Coming Back...

By 苏剑林 | May 15, 2016

The publication time of the previous blog post was April 15th, and as of today, it has been exactly a month without an update. However, the traffic to Scientific Spaces is still there. Thank you all for your support of this space; BoJone sincerely apologizes for the long silence. Before resuming updates, please allow me to recount the "journal of events" from the past month.

During this "vanishing" month, my main focus was on my graduation thesis and a data mining competition. First, regarding the graduation thesis: it was submitted on April 22nd, and the defense was on April 29th. Once the defense was over, my work on the graduation thesis concluded. My thesis mainly covered the applications of path integrals in describing random walks, partial differential equations, and stochastic differential equations. Since it is an undergraduate thesis, it shouldn't be too obscure; therefore, as a whole, it is relatively easy to read and can serve as an introductory tutorial for path integrals. I will slightly refine it later and publish it in several parts on Scientific Spaces for everyone to critique and provide feedback.

Speaking of path integrals, I must mention the task of providing exercise solutions for Quantum Mechanics and Path Integrals. Regrettably, over the past month, I have had essentially no time to work on the exercises. However, I will continue to work on them in the future. For the versions already published, I invite interested readers to point out any issues. I remember at the beginning of the year, a friend asked me what my wish for the year was, and I casually replied, "I hope to finish the exercises for a book." That book, of course, is Quantum Mechanics and Path Integrals. I believe I should be able to complete it this year.

The second matter is the Data Mining Competition. I have participated in this competition for two previous sessions, making this my third time. Furthermore, my collaboration with the organizers has become more frequent; I previously even recorded instructional videos. The main reason for participating again this year was my interest in Problem A provided by JD.com. The general requirement was for us to build an OCR (Optical Character Recognition, which turns text on images into editable text) system. Having never dealt with image processing problems before, I wanted to take on the challenge. Since an OCR system itself is quite valuable, I decided to study it.

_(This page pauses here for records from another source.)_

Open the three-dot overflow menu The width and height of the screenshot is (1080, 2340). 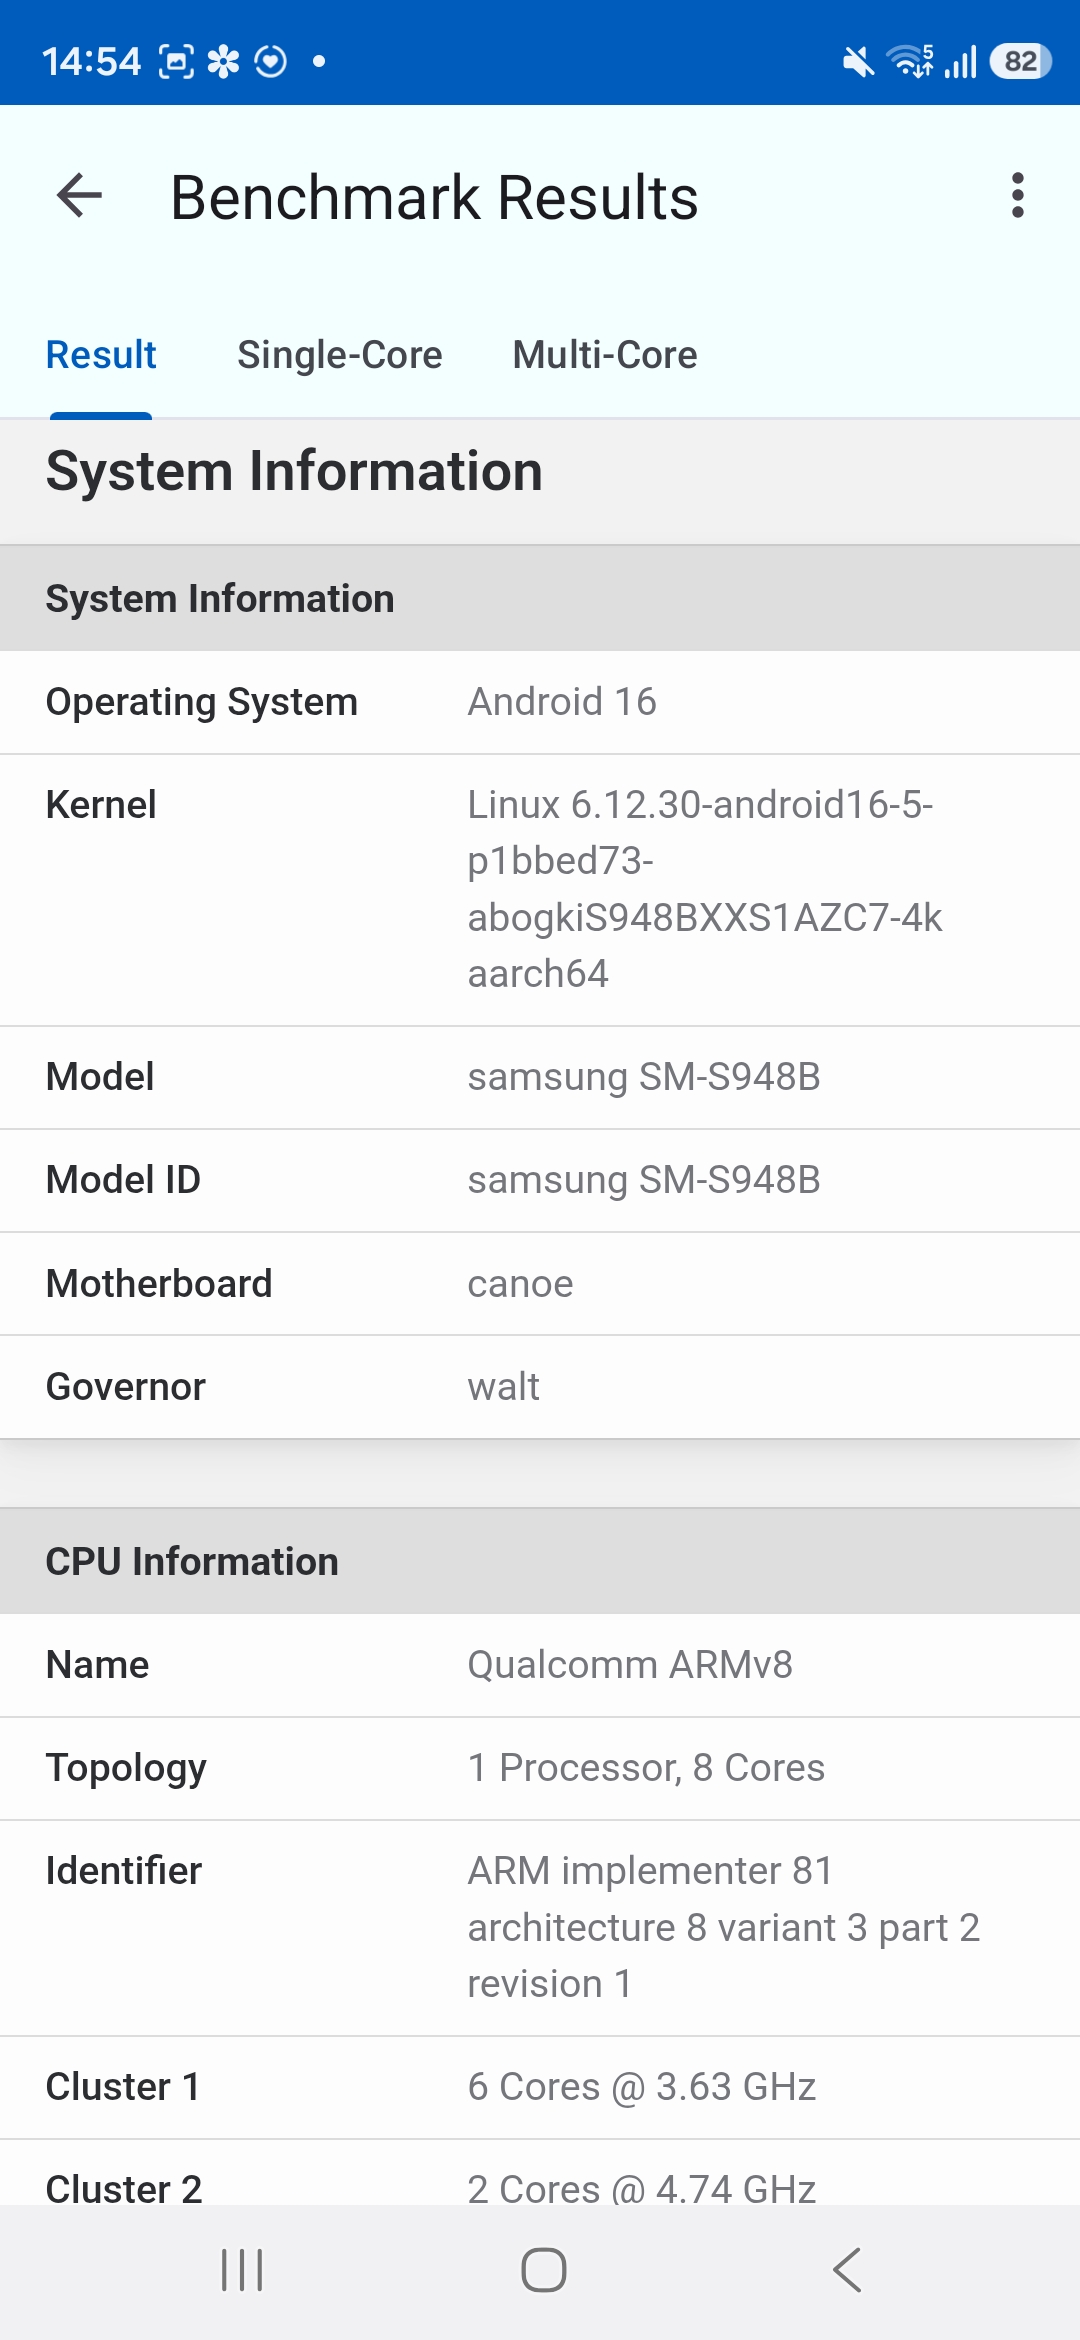[1017, 196]

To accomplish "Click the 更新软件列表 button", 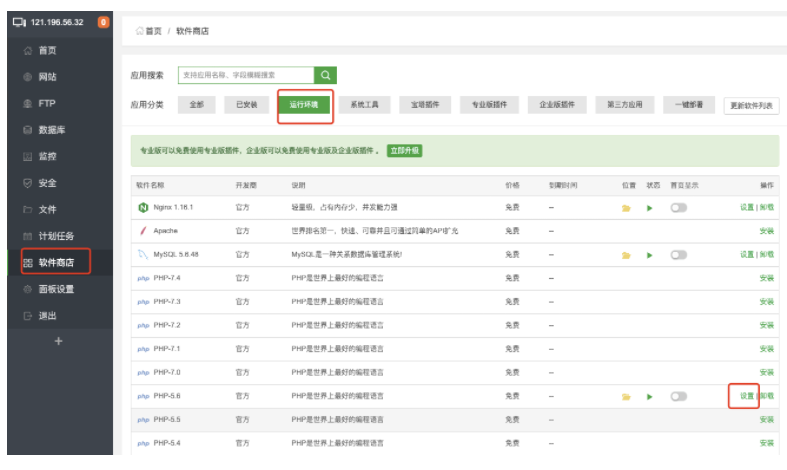I will (750, 106).
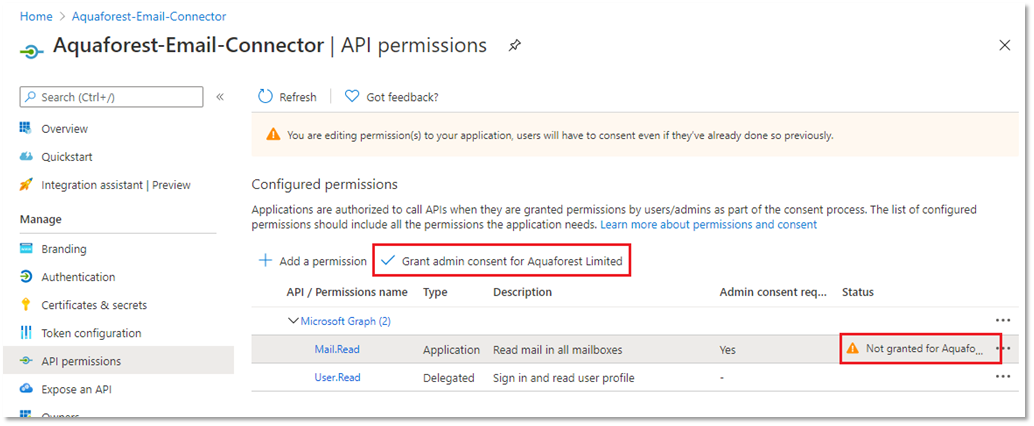Open Got feedback heart icon
Screen dimensions: 1034x426
(x=352, y=97)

Building an OCR system from scratch for a single competition seemed like a tall order, but I truly wanted to challenge myself. Thus began a series of late nights. For OCR, the most difficult part is text localization—essentially "circling the characters." In this regard, I made many attempts, trying out most mainstream methods before finally organizing my own approach. The overall results were reasonably satisfactory. Regarding recognition, I tried Convolutional Neural Networks (CNN) for the first time. To accelerate training, I specifically bought a GTX 960 graphics card for GPU acceleration. Sure enough, GPU acceleration is powerful, offering nearly a 20-fold speedup compared to the CPU. From this, I gradually grasped some techniques for constructing deep learning networks and once again experienced the power of deep learning (the accuracy for Chinese character recognition reached as high as 99%!). Finally, regarding the language model, I calculated transition probabilities through a massive amount of WeChat articles and used the Viterbi algorithm for dynamic programming. This effectively improved the recognition accuracy.

And so, what seemed impossible—completing a usable and complete OCR system from scratch in about 20 days—happened. Today is the final deadline for submitting the paper. Although the final result is not perfect, I feel it is comparable to Google's open-source Tesseract OCR. After the competition ends, I will gradually organize and open-source the results, and I am also considering making an online interface for public API calls.

However, although Convolutional Neural Networks were introduced, the basic logic remains very traditional: text localization, single-character segmentation, input into the recognition model, and improvement via a language model. Based on deep learning approaches (CNN-RNN), one can also directly recognize entire lines of text without manual segmentation; it is said that Baidu's OCR works this way. However, I personally feel that training such a model is something that only large enterprises like Baidu can realistically achieve.

At this point, I can finally relax a bit and slowly return to the blog. My major at Sun Yat-sen University (SYSU) is Pure Mathematics, so I need to brush up on my math properly.